Rather than a binary is-word-or-not question, what you might consider instead is the probability of a word being gibberish. You can then choose a threshold that you like.
For computing word probalities, you might try the Web Language Model API. You could look at the joint probability, as an example. For your set of words, the response looks as follows (values for the body
corpus):
{
"results": [
{
"words": "sdf#%#",
"probability": -12.215
},
{
"words": "asfsds",
"probability": -12.215
},
{
"words": "b",
"probability": -3.127
},
{
"words": "hi",
"probability": -3.905
},
{
"words": "my",
"probability": -2.528
},
{
"words": "name",
"probability": -3.128
},
{
"words": "is",
"probability": -2.201
},
{
"words": "sam.",
"probability": -12.215
},
{
"words": "sam",
"probability": -4.431
}
]
}
You will notice a couple of idiosyncrasies:
- Probabilities are negative. This is because they are logarithmic.

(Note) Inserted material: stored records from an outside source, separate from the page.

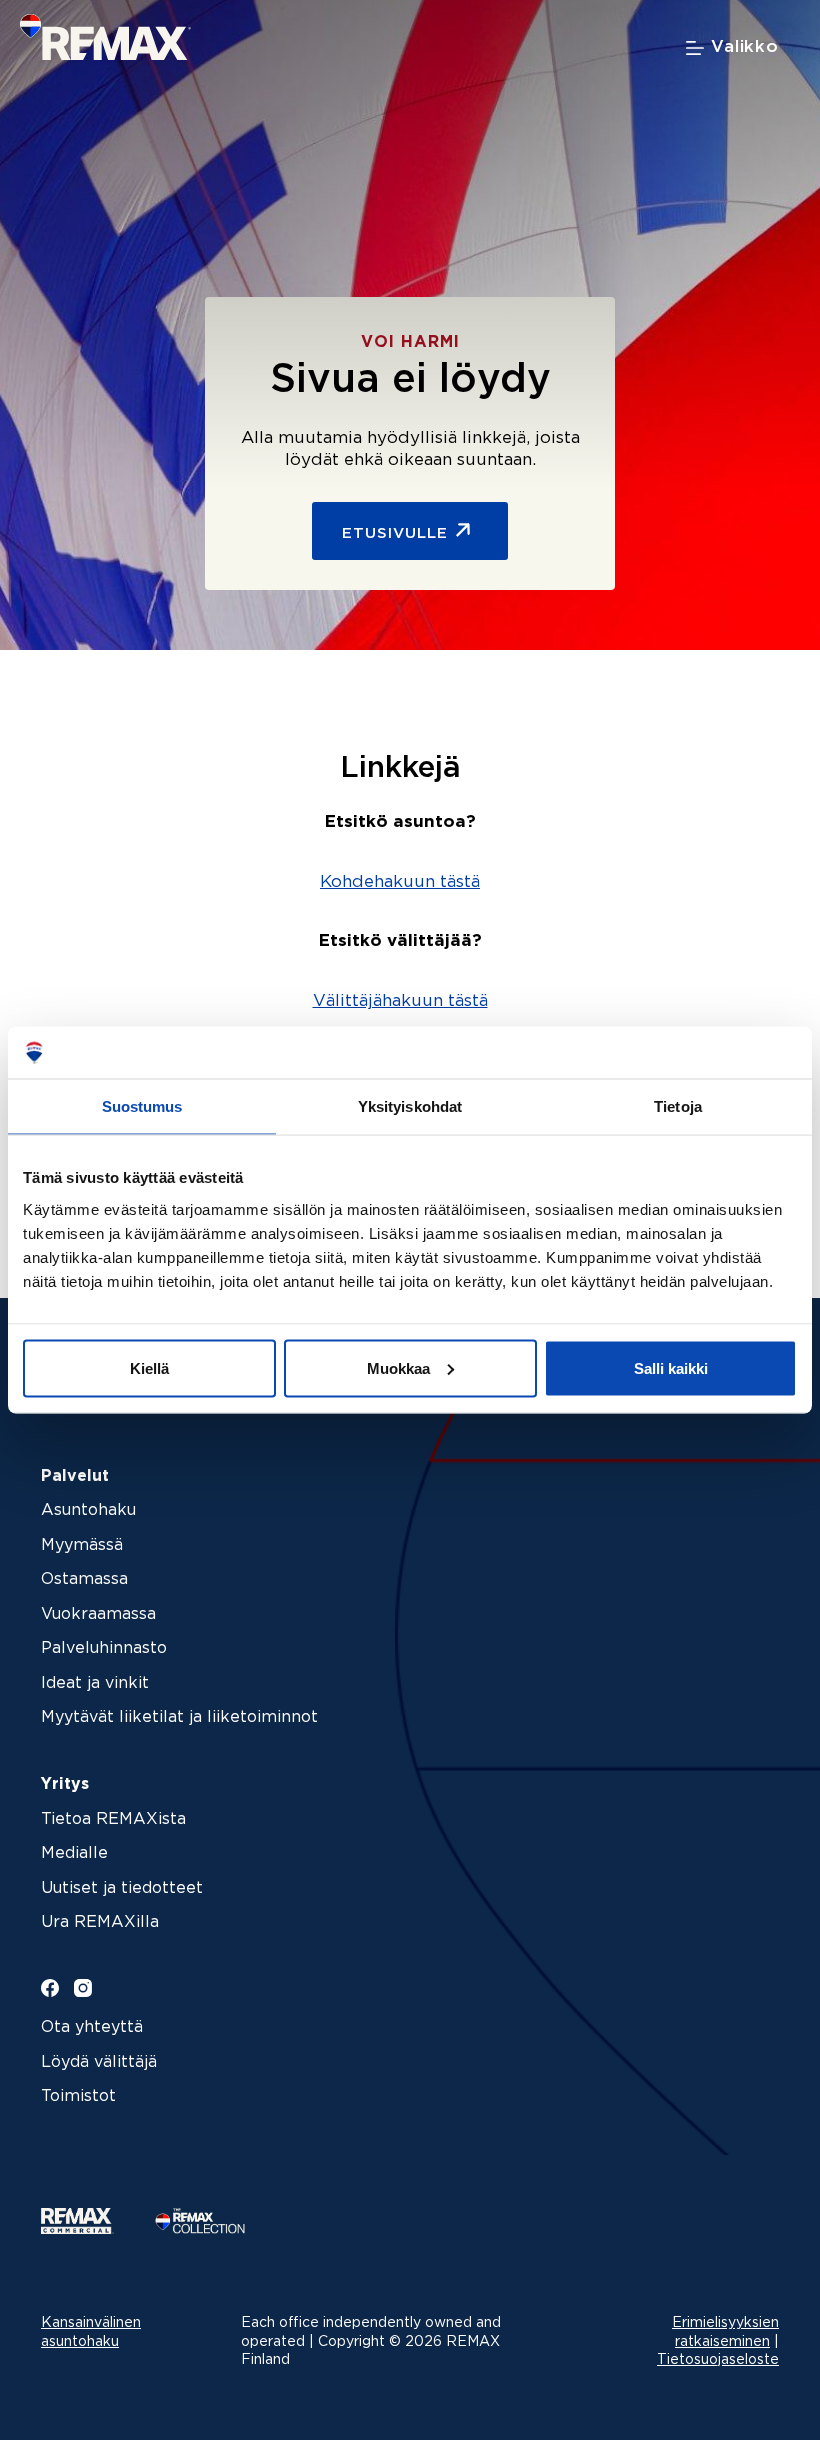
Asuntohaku (88, 1510)
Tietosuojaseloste (718, 2360)
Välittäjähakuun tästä (400, 1001)
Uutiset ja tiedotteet (122, 1888)
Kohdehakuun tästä (400, 882)
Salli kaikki (671, 1367)
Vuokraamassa (98, 1614)
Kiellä (149, 1367)
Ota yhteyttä (92, 2027)
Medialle (74, 1853)
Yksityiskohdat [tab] (410, 1106)
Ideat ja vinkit (95, 1683)
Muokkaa (398, 1367)
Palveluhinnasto (104, 1648)
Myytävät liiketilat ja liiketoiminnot (179, 1717)
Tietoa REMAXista (113, 1819)
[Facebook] (50, 1988)
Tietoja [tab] (678, 1106)
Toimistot (78, 2096)
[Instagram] (83, 1988)
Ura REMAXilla (100, 1922)
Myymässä (82, 1545)
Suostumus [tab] (142, 1106)
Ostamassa (84, 1579)
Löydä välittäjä (99, 2062)
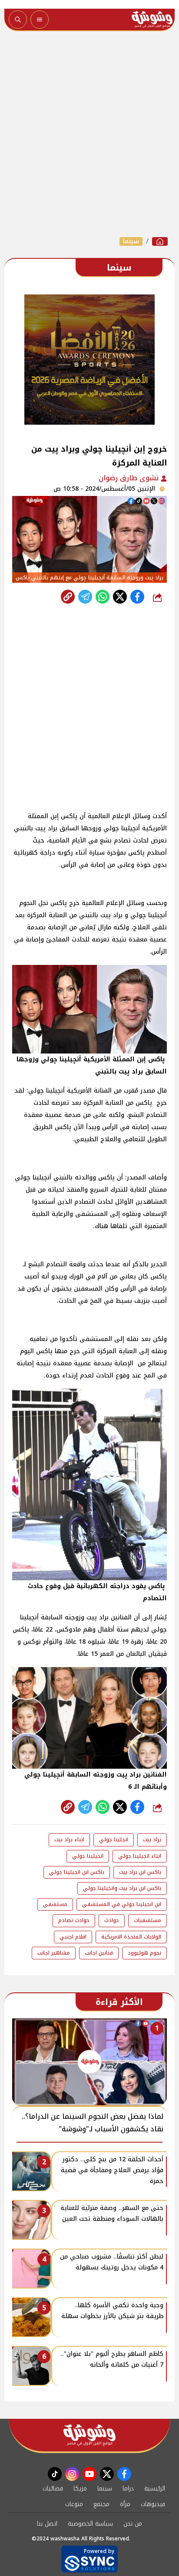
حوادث (111, 1920)
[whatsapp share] (102, 597)
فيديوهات (153, 2504)
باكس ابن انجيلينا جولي (76, 1872)
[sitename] (89, 2435)
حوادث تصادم (74, 1920)
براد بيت (152, 1839)
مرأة (125, 2504)
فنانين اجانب (99, 1953)
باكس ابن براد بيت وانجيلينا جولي (122, 1888)
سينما (131, 241)
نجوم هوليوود (144, 1953)
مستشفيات (147, 1920)
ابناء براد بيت (69, 1839)
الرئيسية (154, 2488)
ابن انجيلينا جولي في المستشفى (121, 1904)
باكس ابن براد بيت (140, 1872)
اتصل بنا (47, 2524)
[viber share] (85, 597)
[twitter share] (120, 597)
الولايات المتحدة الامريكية (131, 1937)
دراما (128, 2488)
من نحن (132, 2524)
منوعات (74, 2504)
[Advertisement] (89, 133)
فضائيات (53, 2488)
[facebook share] (137, 597)
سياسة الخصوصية (90, 2524)
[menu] (39, 19)
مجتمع (101, 2504)
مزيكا (80, 2488)
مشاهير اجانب (53, 1953)
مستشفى (55, 1904)
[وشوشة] (160, 241)
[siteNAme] (152, 19)
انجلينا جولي (113, 1839)
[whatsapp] (68, 597)
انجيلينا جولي (87, 1856)
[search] (18, 19)
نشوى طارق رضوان (130, 478)
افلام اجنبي (73, 1937)
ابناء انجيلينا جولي (139, 1856)
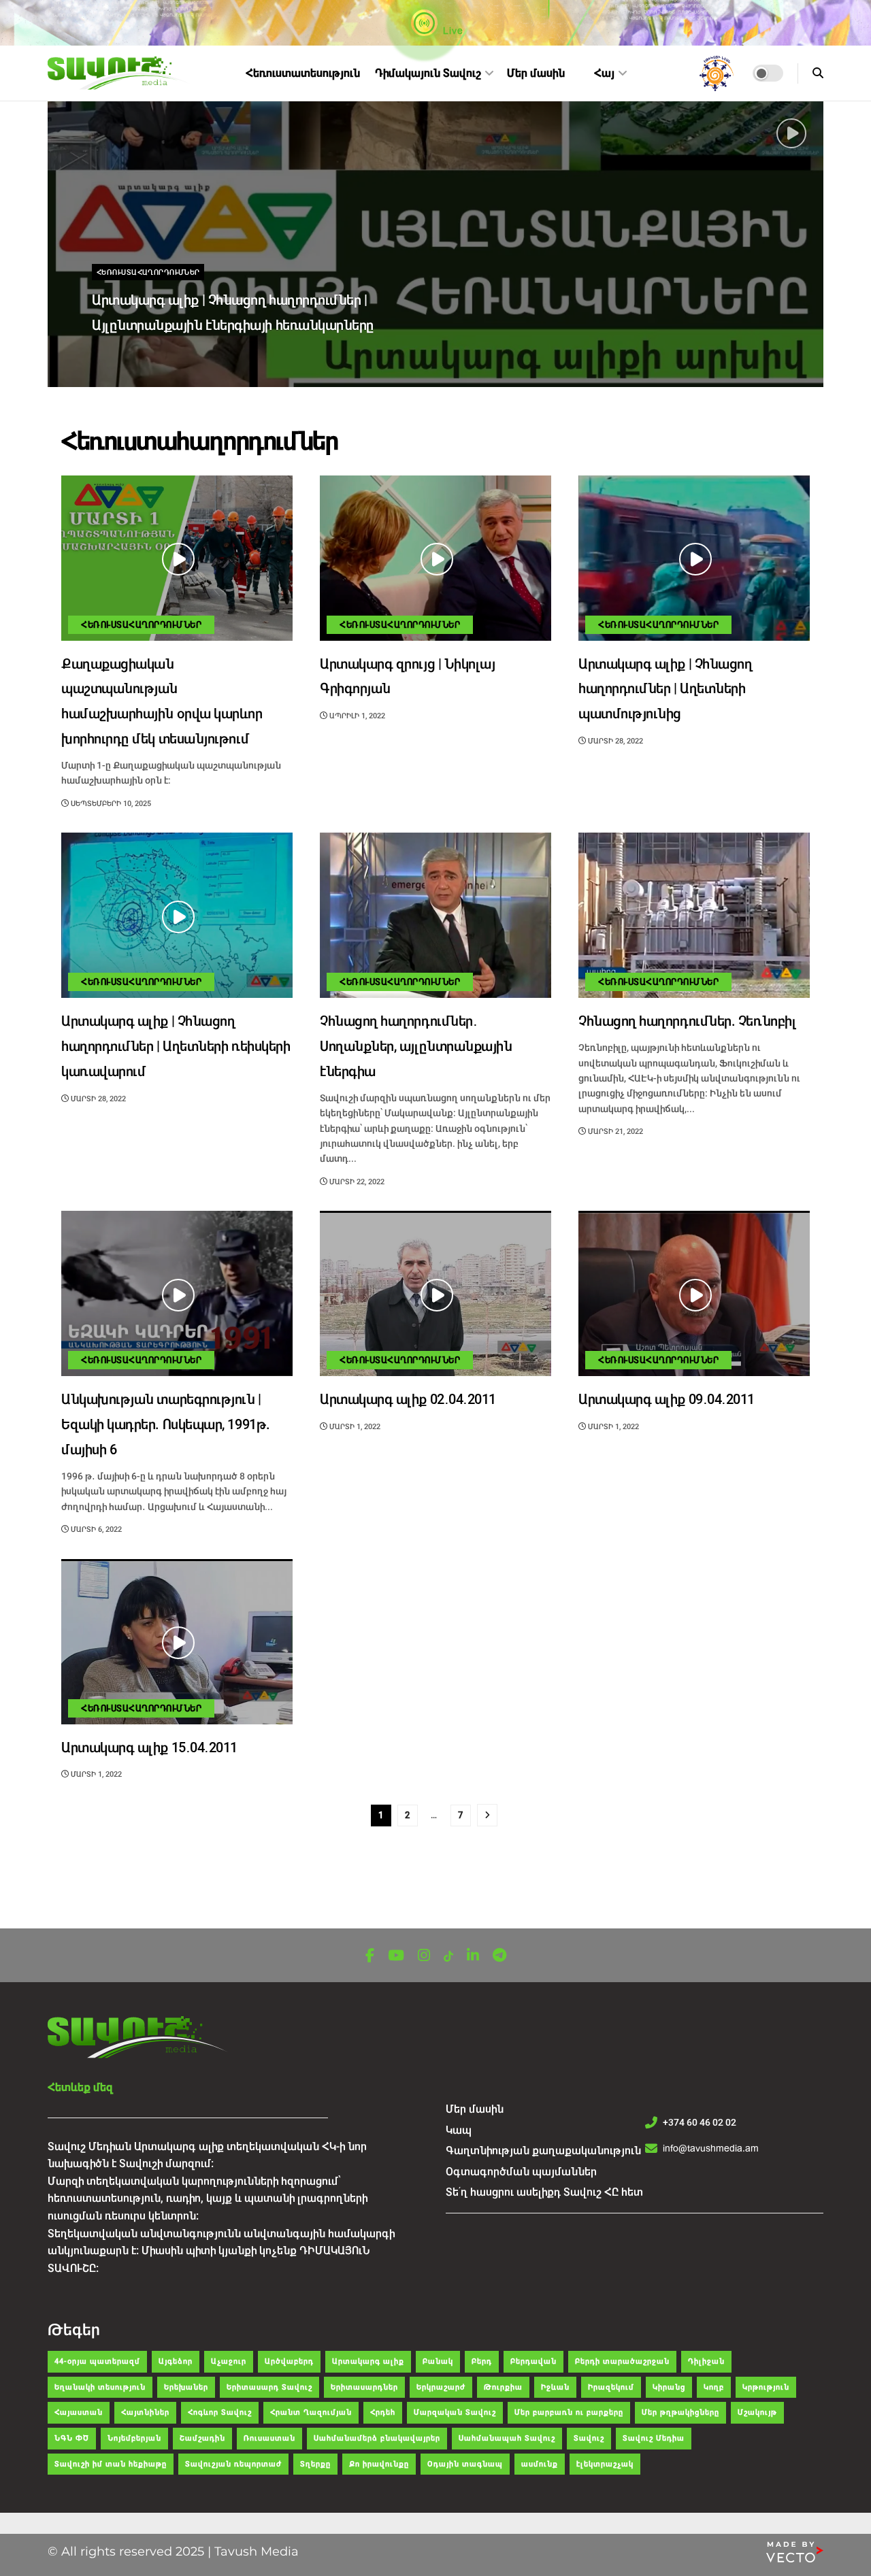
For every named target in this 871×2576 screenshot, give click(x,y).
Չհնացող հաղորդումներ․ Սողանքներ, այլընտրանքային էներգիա (416, 1046)
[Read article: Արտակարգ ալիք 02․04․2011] (435, 1293)
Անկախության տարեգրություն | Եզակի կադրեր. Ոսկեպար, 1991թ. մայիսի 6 (165, 1424)
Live (451, 30)
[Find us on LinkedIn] (473, 1956)
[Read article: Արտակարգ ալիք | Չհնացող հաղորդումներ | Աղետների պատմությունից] (694, 558)
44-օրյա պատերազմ (97, 2361)
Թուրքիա (503, 2387)
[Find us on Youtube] (396, 1956)
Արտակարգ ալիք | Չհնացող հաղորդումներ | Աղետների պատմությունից (665, 689)
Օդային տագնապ (465, 2464)
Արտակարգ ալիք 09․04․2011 (666, 1399)
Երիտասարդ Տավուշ (269, 2387)
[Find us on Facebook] (369, 1956)
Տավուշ (589, 2438)
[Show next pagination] (487, 1815)
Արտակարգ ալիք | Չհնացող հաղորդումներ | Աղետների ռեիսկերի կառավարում (175, 1046)
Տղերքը (315, 2464)
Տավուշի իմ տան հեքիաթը (110, 2464)
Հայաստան (78, 2412)
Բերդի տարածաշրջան (622, 2361)
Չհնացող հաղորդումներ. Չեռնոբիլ (687, 1021)
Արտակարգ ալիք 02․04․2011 (408, 1399)
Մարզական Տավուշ (455, 2412)
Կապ (459, 2130)
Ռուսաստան (269, 2438)
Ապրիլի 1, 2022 (356, 716)
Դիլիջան (706, 2361)
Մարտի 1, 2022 (353, 1427)
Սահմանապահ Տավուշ (507, 2438)
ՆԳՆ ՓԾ (71, 2438)
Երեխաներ (186, 2387)
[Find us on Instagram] (424, 1956)
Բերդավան (533, 2361)
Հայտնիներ (145, 2412)
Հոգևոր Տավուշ (220, 2412)
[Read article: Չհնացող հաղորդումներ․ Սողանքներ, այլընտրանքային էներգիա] (435, 915)
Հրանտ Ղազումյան (311, 2412)
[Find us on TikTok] (448, 1957)
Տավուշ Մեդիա (654, 2438)
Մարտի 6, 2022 (95, 1529)
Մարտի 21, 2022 (614, 1131)
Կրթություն (765, 2387)
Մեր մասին (536, 73)
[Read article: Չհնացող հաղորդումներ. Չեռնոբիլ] (694, 915)
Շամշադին (202, 2438)
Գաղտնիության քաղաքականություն (543, 2150)
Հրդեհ (382, 2412)
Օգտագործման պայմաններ (521, 2172)
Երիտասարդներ (364, 2387)
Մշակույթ (757, 2412)
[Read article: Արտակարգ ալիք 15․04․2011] (177, 1641)
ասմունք (539, 2464)
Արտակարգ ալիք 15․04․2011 (149, 1747)
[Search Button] (817, 73)
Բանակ (438, 2361)
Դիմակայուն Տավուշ (428, 73)
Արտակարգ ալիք (368, 2361)
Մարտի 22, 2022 (355, 1182)
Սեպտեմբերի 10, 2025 (140, 354)
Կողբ (714, 2387)
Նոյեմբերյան (134, 2438)
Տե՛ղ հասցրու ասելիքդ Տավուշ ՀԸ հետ (544, 2192)
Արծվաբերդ (289, 2361)
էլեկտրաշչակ (605, 2464)
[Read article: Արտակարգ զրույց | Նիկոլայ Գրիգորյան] (435, 558)
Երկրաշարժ (440, 2387)
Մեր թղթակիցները (680, 2412)
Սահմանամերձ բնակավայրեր (377, 2438)
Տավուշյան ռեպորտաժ (233, 2464)
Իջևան (555, 2387)
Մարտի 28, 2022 (614, 741)
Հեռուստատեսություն (303, 73)
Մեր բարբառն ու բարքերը (568, 2412)
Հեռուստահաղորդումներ (148, 272)
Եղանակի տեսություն (100, 2387)
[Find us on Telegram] (499, 1956)
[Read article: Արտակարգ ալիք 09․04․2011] (694, 1293)
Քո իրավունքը (379, 2464)
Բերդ (482, 2361)
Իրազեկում (611, 2387)
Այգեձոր (176, 2361)
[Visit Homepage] (120, 73)
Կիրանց (669, 2387)
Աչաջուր (228, 2361)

- All terms are case-folded. This means that the corpus won't
distinguish between, say, GOAT and goat.
- Caller must perform a
certain amount of normalization themselves (note probability of
sam.
vs sam
)
- Corpora are only available for the en-us market. This could be problematic
depending on your use case.
An advanced use case would be computing conditional probabilities, i.e. the probability of a word in the context of words preceding it.